■ FONTE ■
####

5. Carlos Willian Leite – O crítico Wilson Martins o definiu como um poeta lírico de harmônicas universais. Como é possível ser lírico vivendo na era da barbarização. O que restou do lirismo?

SF: Ora, meu caro Carlos, não há ambiente mais propício para ser lírico do que em meio à barbarização. Discordo de Adorno, que declarou que depois de Auschwitz ninguém poderia escrever poesia. Acho que depois de Auschwitz é que temos o direito e a obrigação de escrever toda a poesia do mundo: «Glorifiquemos, estamos vivos!» Ou: «Estamos mortos, caiamos em contemplação!» No mesmo arame, portanto, vida e morte, a essência da poesia. É verdade, quem está de barriga bem cheia ou saciado de cama, não vai poetar coisa nenhuma! A poesia, «fazemo-la» «de noite», mas ela nos aflora «no de dia». Isto tem que acontecer sem nenhum esforço, tal como respirar ou comer uma tapioca com café bem quente. Veja, preciso transcrever a opinião do crítico de literatura, Sébastien Joachim, um canadense, do meu tempo de Recife: «Soares Feitosa: quem o vê/ouve declamando seus poemas se convence logo de que ele é uma encarnação poética, que carrega dentro de si e irradia poeticidade em estado puro». Claro que isto não pode ser de afetação, nem uma coisa forçada.

####

■ INSTRUÇÕES DA TAREFA ■
Responda, com base na entrevista, às perguntas abaixo:
(a) Como o crítico Wilson Martins definiu o poeta?
(b) De quem o entrevistado declara discordar, e que afirmação essa pessoa fez?
(c) Qual é a nacionalidade do crítico Sébastien Joachim?
A listagem provém de uma fonte distinta da entrevista.

■ LISTAGEM FORNECIDA ■
####

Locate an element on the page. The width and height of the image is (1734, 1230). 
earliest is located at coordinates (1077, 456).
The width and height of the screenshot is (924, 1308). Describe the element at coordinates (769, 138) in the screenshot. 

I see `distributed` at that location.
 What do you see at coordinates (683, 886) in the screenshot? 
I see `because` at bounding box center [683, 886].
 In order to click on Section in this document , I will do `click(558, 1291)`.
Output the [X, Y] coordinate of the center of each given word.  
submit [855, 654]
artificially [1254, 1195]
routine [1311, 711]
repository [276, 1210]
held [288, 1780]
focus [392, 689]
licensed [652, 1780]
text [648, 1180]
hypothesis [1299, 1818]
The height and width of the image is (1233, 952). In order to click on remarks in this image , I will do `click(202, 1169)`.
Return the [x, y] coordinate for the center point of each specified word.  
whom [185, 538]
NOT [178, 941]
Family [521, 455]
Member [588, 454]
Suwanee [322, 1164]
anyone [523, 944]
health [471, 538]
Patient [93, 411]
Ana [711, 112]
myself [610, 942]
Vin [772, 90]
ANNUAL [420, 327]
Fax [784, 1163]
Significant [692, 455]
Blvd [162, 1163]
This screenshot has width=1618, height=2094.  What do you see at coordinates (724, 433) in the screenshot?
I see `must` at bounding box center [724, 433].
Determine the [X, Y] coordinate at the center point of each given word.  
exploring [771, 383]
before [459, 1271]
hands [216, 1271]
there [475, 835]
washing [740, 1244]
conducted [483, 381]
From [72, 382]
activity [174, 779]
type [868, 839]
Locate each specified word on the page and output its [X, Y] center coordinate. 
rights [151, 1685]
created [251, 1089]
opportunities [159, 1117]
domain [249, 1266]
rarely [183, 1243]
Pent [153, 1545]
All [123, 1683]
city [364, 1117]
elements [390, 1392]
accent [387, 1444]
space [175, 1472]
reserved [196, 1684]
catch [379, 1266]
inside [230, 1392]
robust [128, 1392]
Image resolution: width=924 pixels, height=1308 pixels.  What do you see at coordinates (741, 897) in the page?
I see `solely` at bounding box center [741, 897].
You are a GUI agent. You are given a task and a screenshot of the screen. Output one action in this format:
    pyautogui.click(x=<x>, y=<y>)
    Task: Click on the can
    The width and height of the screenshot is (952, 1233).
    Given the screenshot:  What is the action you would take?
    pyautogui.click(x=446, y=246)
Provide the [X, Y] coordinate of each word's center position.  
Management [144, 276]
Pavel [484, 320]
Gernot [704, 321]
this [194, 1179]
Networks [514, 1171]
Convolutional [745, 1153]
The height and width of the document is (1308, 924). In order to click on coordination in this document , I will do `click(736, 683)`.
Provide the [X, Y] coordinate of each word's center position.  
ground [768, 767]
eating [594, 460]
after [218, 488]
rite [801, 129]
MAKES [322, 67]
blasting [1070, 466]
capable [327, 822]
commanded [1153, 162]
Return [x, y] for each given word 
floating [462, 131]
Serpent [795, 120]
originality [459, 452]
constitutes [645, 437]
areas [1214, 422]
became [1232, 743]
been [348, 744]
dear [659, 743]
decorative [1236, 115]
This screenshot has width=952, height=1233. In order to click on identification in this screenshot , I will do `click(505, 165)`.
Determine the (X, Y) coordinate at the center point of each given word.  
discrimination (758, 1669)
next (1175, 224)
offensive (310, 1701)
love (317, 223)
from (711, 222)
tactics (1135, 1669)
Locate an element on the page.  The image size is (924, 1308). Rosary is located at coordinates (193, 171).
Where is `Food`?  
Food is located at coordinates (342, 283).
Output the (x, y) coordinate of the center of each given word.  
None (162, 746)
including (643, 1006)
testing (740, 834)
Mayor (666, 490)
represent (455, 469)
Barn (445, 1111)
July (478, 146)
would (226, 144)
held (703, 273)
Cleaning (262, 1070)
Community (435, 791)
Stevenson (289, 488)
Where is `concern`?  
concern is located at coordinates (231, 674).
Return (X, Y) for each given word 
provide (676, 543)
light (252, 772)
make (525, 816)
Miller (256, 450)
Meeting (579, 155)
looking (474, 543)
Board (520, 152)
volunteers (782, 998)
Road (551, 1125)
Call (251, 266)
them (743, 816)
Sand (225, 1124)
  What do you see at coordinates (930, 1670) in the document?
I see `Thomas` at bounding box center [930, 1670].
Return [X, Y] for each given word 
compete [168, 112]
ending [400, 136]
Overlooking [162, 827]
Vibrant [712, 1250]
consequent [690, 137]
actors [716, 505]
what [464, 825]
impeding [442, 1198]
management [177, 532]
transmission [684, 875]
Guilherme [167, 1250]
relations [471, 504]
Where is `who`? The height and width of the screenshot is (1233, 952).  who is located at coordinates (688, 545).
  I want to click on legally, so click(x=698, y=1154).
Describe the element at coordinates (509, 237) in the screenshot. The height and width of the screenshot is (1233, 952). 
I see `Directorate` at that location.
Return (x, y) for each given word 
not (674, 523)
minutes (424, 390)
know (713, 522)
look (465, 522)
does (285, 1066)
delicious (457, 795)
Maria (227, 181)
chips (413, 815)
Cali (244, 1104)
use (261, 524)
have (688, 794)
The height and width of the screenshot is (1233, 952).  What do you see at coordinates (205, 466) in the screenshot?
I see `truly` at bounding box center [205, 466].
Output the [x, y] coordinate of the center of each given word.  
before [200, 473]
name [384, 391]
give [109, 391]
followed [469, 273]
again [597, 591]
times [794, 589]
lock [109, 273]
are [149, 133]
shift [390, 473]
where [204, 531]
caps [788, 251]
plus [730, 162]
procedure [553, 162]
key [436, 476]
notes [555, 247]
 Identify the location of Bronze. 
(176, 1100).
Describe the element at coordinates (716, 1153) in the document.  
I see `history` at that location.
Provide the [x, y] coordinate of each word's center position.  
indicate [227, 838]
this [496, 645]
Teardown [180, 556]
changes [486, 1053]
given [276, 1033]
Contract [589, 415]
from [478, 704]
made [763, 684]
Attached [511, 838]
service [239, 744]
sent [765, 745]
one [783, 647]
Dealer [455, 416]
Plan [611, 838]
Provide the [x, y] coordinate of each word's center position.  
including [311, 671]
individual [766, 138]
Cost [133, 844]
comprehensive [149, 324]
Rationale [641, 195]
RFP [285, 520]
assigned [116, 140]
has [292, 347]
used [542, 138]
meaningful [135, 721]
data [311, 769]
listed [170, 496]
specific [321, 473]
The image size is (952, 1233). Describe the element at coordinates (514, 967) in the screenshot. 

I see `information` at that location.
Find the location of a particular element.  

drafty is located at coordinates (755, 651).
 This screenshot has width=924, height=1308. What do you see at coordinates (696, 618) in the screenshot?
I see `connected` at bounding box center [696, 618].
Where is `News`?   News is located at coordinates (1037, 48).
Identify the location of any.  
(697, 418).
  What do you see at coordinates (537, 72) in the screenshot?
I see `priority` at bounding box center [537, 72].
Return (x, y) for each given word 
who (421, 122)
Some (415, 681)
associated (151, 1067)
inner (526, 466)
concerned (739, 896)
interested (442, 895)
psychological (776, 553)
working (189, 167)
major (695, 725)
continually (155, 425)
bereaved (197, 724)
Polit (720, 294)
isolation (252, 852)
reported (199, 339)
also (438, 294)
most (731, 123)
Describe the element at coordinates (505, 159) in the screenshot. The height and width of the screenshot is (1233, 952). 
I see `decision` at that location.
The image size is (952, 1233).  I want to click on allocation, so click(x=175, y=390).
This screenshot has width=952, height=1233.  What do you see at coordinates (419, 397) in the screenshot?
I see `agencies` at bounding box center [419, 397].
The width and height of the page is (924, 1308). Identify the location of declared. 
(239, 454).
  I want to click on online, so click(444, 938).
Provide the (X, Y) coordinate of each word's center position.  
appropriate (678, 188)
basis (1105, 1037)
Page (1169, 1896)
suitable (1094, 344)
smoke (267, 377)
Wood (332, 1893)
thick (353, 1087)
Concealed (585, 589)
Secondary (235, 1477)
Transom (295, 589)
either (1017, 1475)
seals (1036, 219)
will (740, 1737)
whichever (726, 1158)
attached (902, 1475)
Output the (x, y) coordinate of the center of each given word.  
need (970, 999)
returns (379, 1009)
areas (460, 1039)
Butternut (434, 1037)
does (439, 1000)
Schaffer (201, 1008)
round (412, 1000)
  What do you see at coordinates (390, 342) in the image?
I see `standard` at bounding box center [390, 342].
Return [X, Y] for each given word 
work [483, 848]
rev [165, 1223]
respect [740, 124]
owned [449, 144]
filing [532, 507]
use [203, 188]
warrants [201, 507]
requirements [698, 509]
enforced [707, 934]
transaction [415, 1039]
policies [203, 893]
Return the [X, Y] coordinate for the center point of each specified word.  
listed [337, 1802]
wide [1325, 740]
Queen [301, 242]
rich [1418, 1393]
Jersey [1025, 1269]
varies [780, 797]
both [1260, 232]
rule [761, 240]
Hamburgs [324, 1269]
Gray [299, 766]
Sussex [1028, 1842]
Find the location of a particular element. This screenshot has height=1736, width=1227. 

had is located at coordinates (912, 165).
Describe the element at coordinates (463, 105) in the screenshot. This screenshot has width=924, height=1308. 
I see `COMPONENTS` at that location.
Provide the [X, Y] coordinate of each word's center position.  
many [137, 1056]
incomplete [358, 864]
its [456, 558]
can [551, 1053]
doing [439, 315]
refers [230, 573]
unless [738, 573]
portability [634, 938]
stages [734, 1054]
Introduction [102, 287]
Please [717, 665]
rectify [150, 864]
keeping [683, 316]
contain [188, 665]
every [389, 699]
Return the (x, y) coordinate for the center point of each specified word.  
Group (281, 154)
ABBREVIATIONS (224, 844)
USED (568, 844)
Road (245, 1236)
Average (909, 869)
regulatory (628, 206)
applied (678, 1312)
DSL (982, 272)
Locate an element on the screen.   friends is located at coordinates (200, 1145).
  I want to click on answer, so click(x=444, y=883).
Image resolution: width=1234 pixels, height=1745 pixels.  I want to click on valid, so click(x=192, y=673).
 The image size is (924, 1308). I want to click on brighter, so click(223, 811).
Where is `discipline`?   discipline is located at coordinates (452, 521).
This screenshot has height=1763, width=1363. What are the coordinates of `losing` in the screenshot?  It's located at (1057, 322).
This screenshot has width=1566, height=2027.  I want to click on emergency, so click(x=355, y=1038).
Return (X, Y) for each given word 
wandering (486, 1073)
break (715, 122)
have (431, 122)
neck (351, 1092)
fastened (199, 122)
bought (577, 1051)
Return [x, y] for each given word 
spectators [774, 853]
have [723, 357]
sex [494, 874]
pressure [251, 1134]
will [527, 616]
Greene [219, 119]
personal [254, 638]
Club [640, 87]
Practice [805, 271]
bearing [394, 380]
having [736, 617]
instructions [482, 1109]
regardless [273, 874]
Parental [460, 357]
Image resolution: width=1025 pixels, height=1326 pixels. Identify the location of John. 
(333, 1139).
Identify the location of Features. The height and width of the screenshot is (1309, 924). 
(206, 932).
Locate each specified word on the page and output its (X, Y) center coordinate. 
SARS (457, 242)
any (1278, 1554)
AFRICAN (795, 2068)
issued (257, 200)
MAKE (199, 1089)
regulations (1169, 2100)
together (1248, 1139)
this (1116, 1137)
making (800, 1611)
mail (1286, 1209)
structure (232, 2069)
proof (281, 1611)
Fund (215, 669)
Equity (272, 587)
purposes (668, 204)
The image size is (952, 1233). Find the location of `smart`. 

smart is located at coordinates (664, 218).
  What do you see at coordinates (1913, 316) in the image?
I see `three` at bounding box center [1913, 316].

####

■ RESPOSTA ESCRITA ■
(a) Como um poeta lírico de harmônicas universais.
(b) De Adorno, que declarou que depois de Auschwitz ninguém poderia escrever poesia.
(c) Canadense.